(Stored data entries)
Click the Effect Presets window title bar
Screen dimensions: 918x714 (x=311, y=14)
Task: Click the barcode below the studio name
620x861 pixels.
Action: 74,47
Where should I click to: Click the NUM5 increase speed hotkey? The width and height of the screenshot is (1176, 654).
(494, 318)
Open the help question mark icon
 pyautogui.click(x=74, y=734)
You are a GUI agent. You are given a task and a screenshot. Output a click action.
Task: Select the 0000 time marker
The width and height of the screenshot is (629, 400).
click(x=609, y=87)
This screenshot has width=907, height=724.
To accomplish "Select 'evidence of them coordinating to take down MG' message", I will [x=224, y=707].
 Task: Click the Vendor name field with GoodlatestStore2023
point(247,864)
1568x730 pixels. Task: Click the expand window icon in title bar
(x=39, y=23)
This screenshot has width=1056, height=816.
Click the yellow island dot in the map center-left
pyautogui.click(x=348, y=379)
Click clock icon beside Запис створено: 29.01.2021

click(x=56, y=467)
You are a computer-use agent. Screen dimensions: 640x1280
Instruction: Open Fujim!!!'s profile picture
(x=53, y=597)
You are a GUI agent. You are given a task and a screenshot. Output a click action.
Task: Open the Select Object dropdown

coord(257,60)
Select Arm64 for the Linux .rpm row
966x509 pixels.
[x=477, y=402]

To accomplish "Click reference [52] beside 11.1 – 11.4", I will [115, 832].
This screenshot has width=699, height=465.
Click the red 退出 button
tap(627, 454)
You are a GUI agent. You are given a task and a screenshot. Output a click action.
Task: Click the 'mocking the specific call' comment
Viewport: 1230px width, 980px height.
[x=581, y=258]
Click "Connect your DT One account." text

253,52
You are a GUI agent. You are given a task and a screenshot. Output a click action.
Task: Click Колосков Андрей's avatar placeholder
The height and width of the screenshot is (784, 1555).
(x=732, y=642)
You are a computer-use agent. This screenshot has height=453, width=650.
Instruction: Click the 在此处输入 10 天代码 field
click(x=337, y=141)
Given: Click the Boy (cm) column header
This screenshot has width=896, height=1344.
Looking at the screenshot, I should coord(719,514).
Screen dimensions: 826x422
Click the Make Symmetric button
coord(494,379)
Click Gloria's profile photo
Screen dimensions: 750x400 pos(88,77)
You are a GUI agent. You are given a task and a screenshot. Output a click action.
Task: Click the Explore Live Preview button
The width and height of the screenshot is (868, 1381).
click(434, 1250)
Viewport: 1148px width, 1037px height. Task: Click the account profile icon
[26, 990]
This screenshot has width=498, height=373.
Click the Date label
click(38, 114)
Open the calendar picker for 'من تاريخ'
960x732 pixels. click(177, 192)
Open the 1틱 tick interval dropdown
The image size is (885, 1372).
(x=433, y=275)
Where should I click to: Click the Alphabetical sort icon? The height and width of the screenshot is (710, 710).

WORK TO BE COMPLETED: In the lines above, locate the string "accomplish". Copy every line where it occurs.

ANSWER BELOW:
To accomplish "Select 'evidence of them coordinating to take down MG' message", I will [x=224, y=707].
To accomplish "Click reference [52] beside 11.1 – 11.4", I will [115, 832].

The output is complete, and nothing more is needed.